Выйдя из парка, надо было завернуть в переулочек. На углу стояла коляска, как показалось Тунину, чем-то знакомая ему. Кучер храпел на козлах.
Тунин быстро проскользнул в узенький переулок. В маленьких мещанских домишках (здесь уже начиналась слобода) окна были наглухо закрыты ставнями, и нигде ни огонька не было видно. Уныло тявкала на огороде собака, и луна окончательно выбилась из-за туч.

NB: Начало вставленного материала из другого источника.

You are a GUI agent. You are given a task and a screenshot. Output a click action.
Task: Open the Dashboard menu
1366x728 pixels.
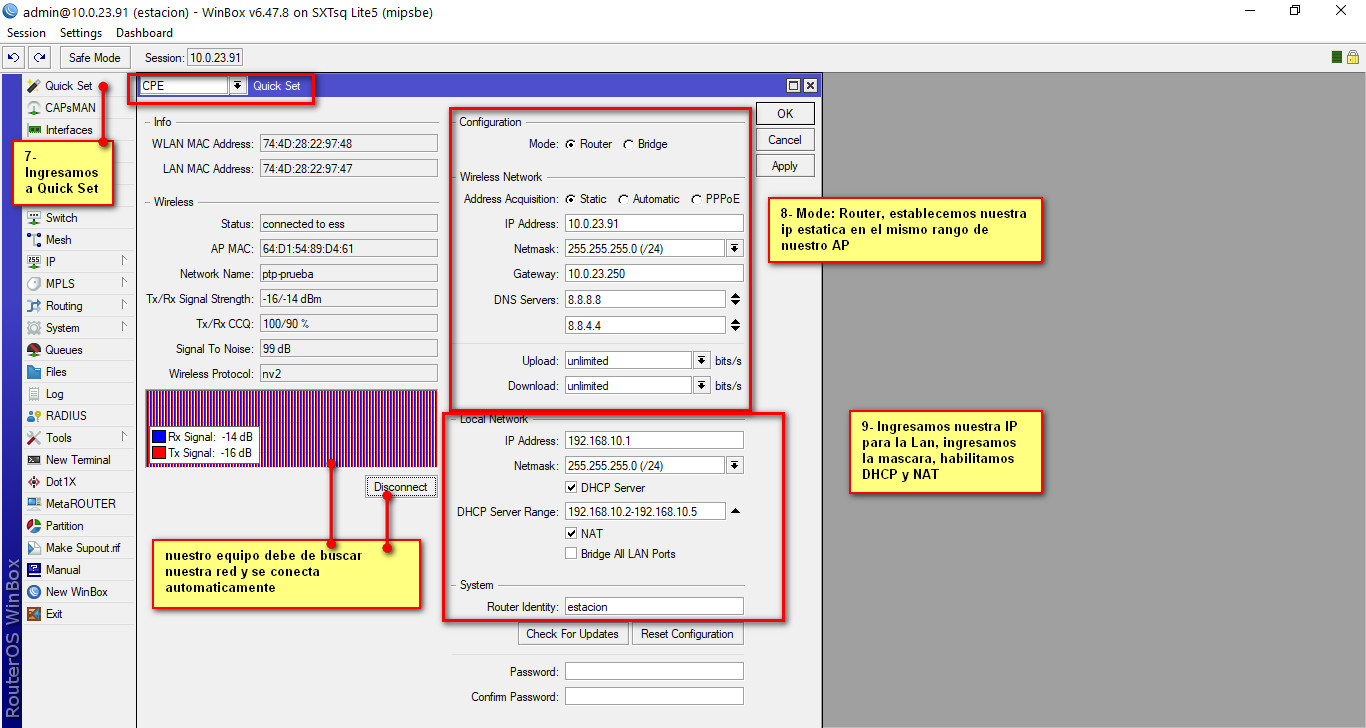[x=144, y=33]
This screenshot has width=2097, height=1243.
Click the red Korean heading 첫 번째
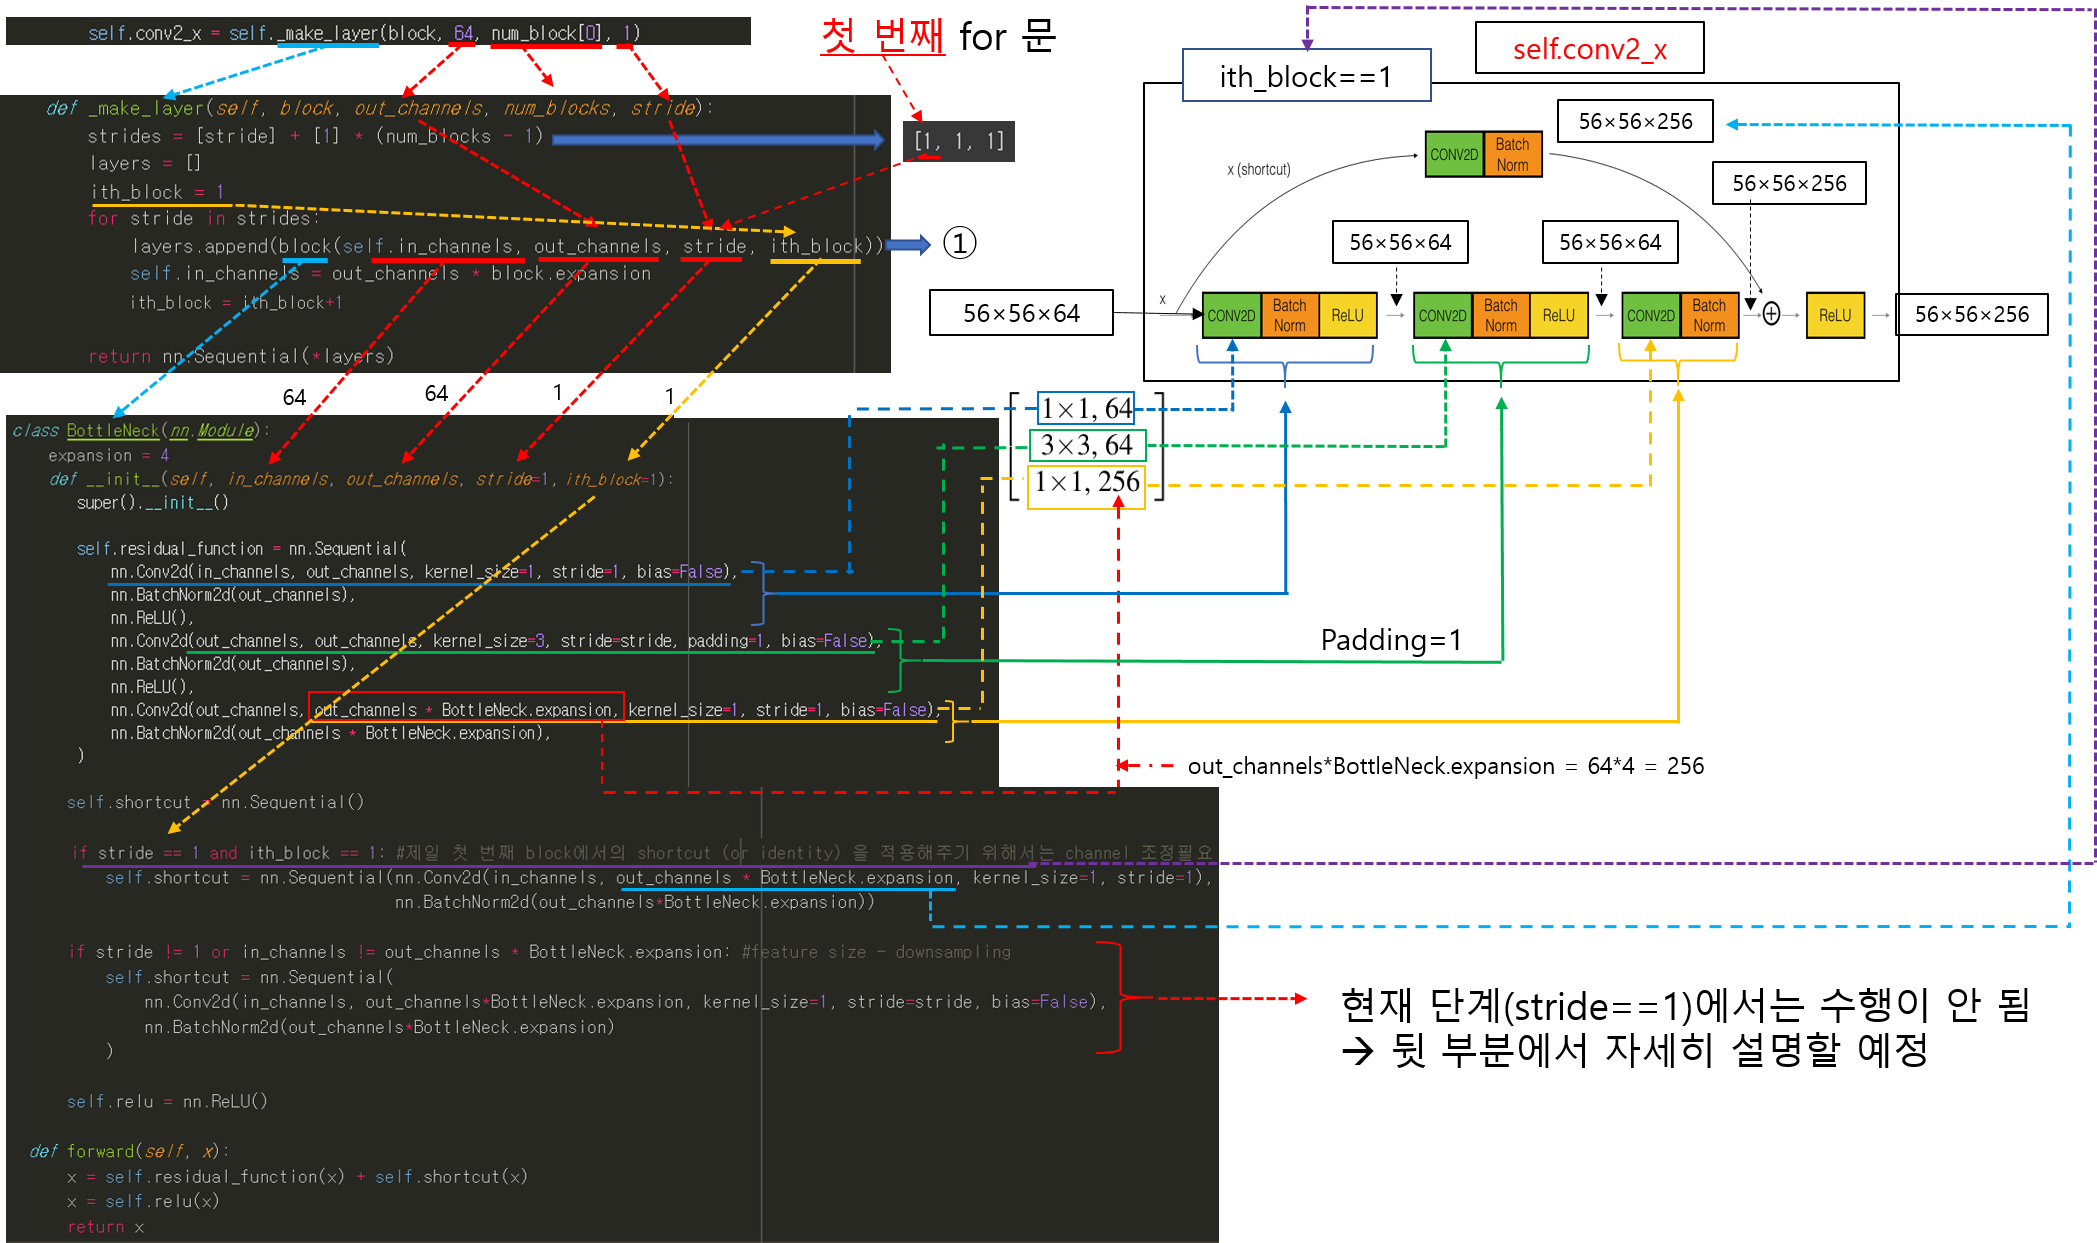[882, 35]
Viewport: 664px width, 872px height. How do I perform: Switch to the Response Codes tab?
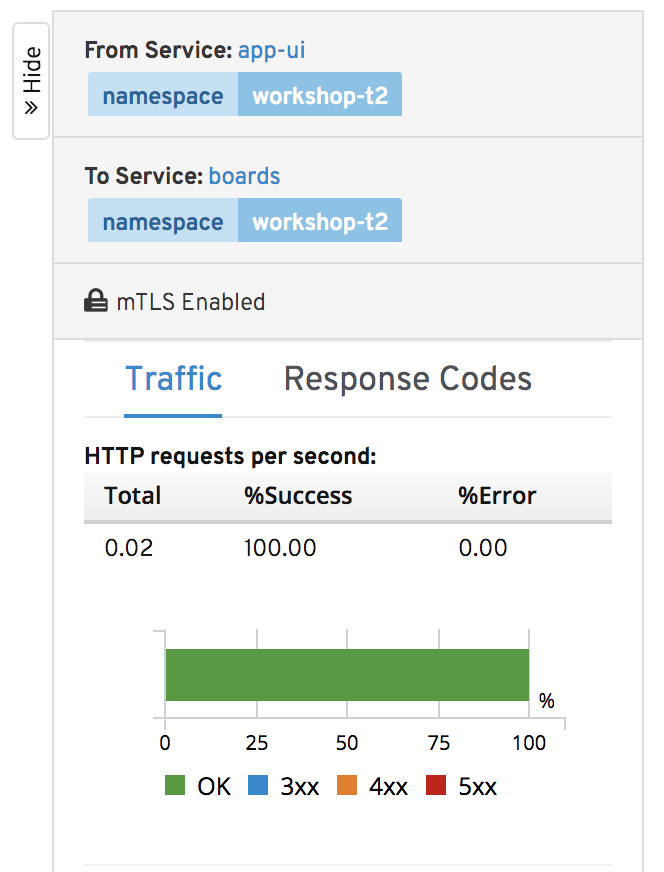(408, 379)
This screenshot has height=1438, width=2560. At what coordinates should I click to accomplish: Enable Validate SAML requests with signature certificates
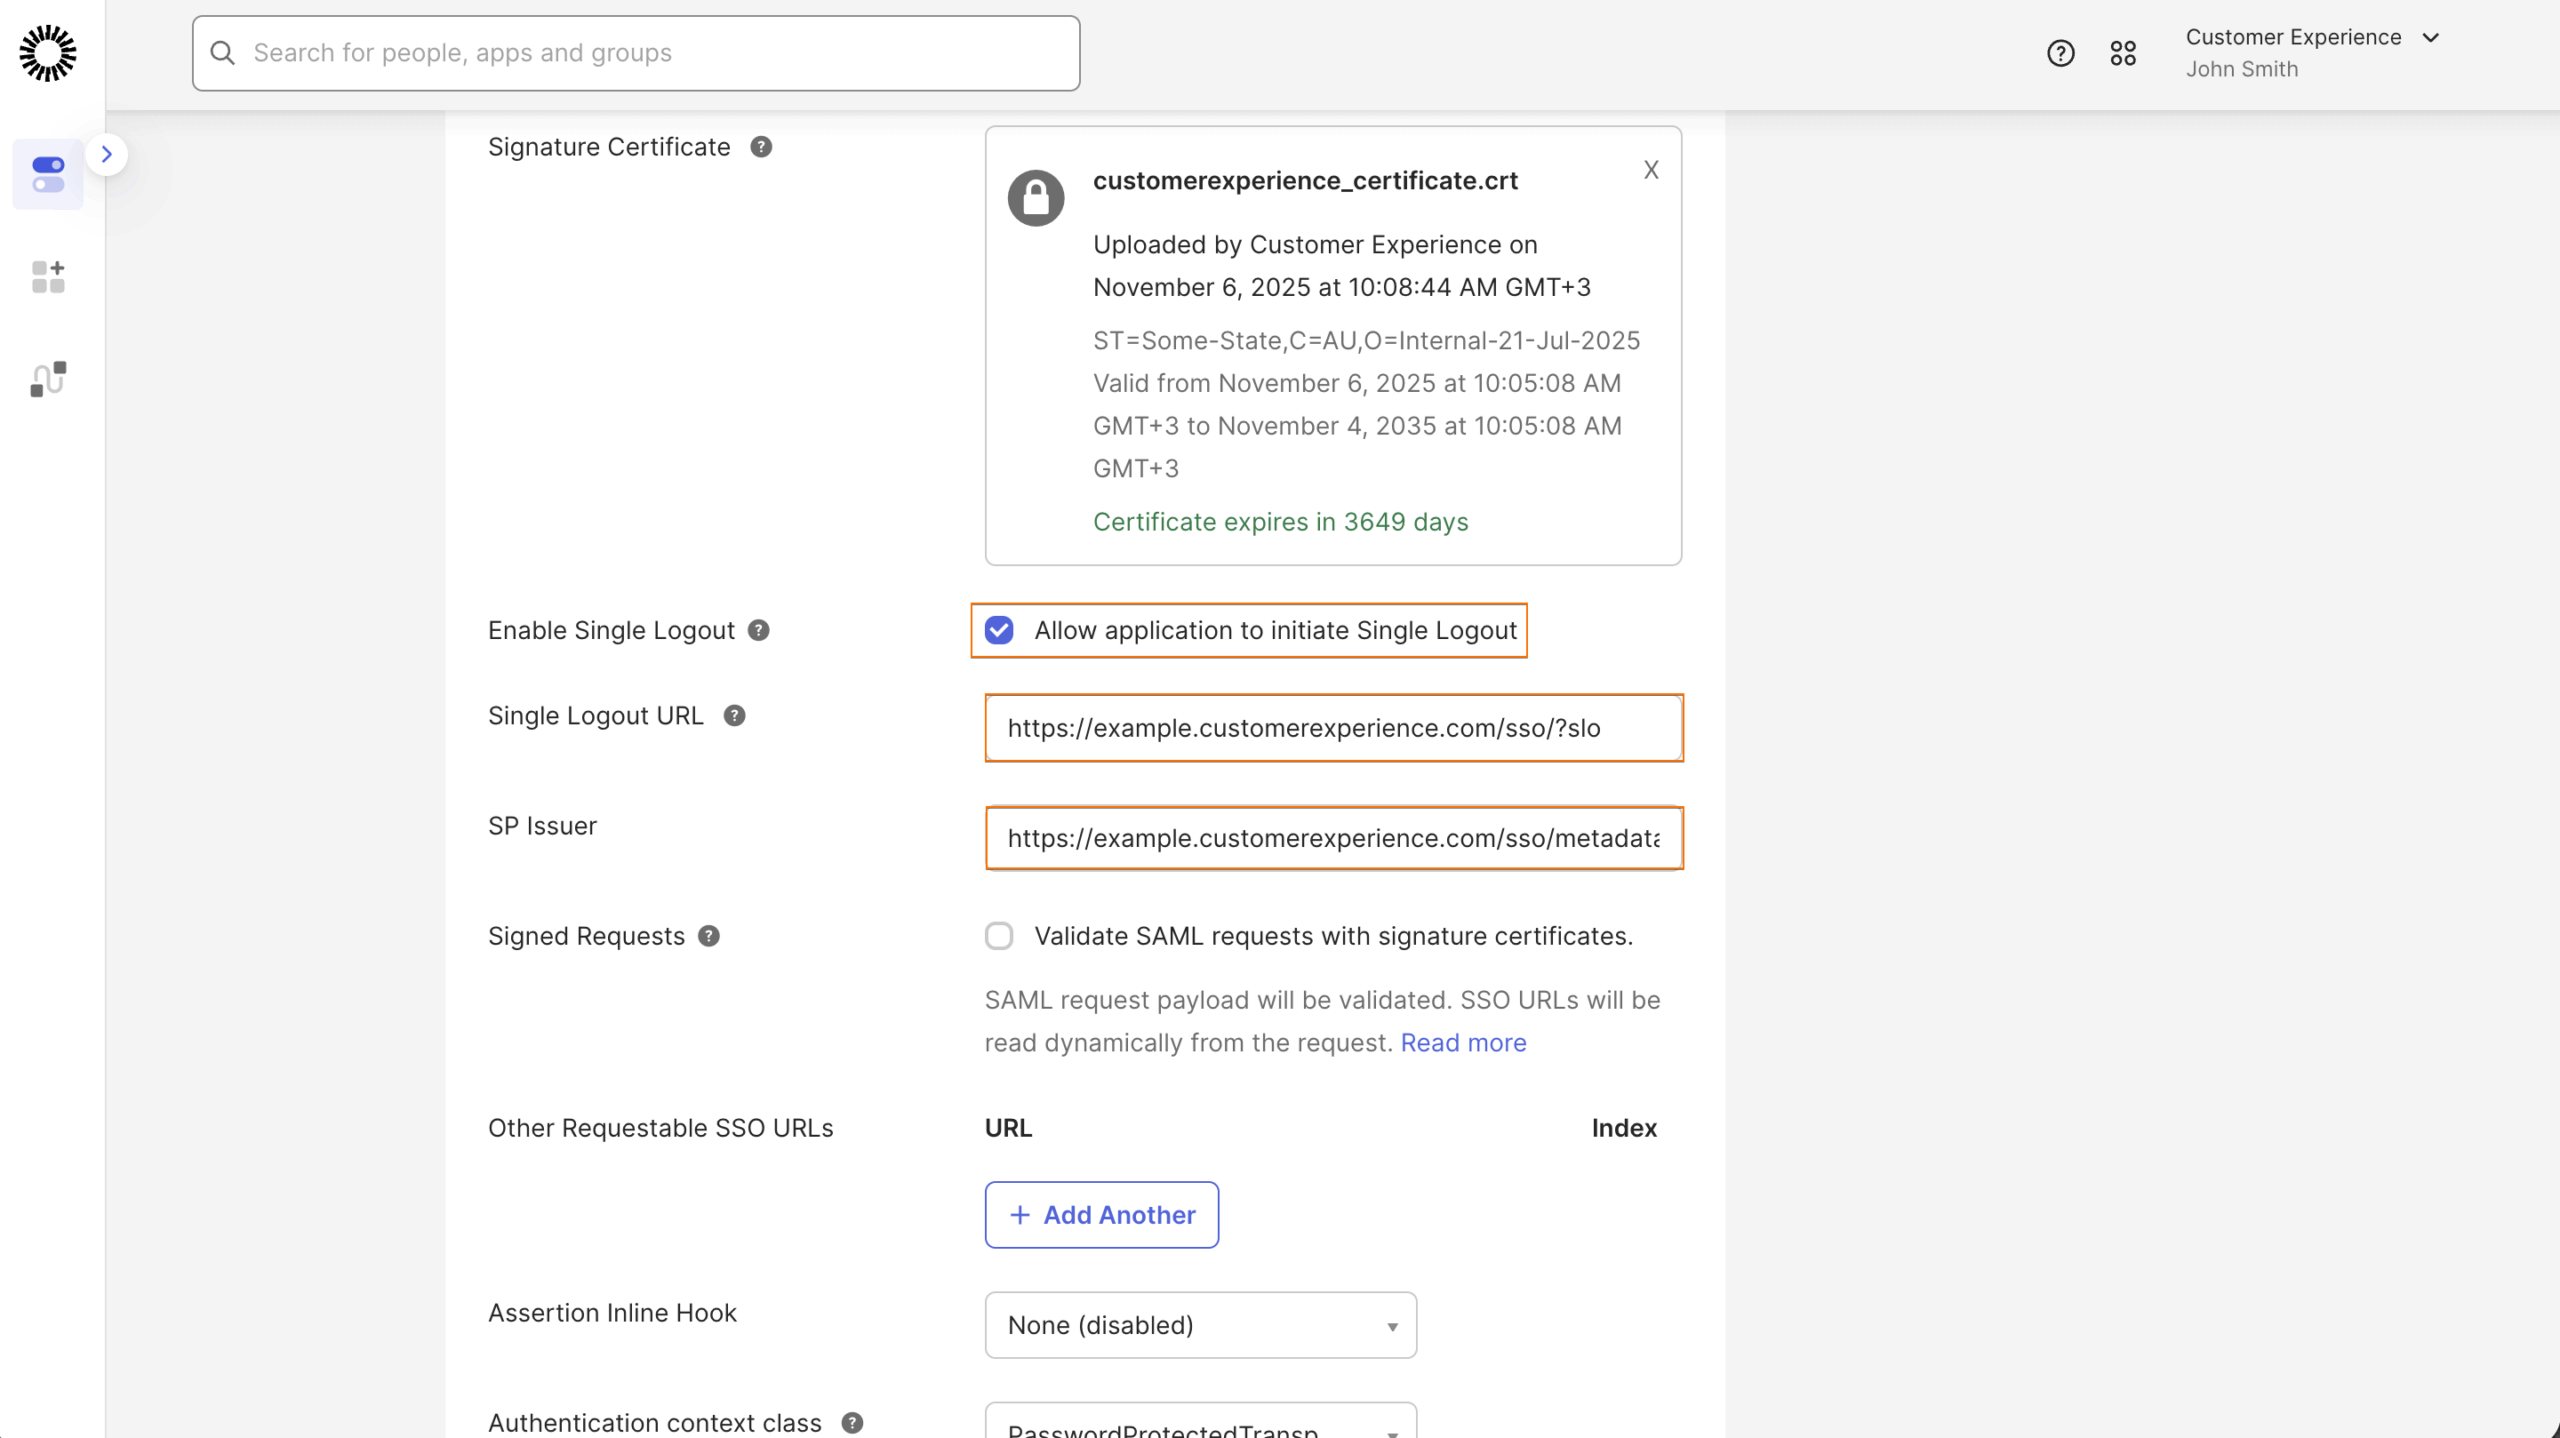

Тунин постоял в раздумье, для чего-то перекрестился и взошел на крылечко третьего (как во сне, будто, помнил он, шепнула ему Ольга) дома. Дверь легко поддалась его руке, и он стоял в темных сенях, где вкусно пахло сушеной малиной.
Он не успел еще подумать, что предпринять ему далее, как быстро открылась другая уже дверь, и на пороге показалась высокая дама, с лицом, закрытым вуалем. Женщина в малиновом сарафане с вдовьей повязкой на голове держала свечу, заслоняя ее от ветра рукой, и провожая посетительницу, певучим голосом приговаривала: «Не беспокойтесь, матушка. Так все как по-писанному и будет».
Дама пригнулась к низкой притолоке, и шагнула прямо на Тунина.
— Кто это? — воскликнула она встревожено. Женщина подняла свечу к самому лицу Алеши.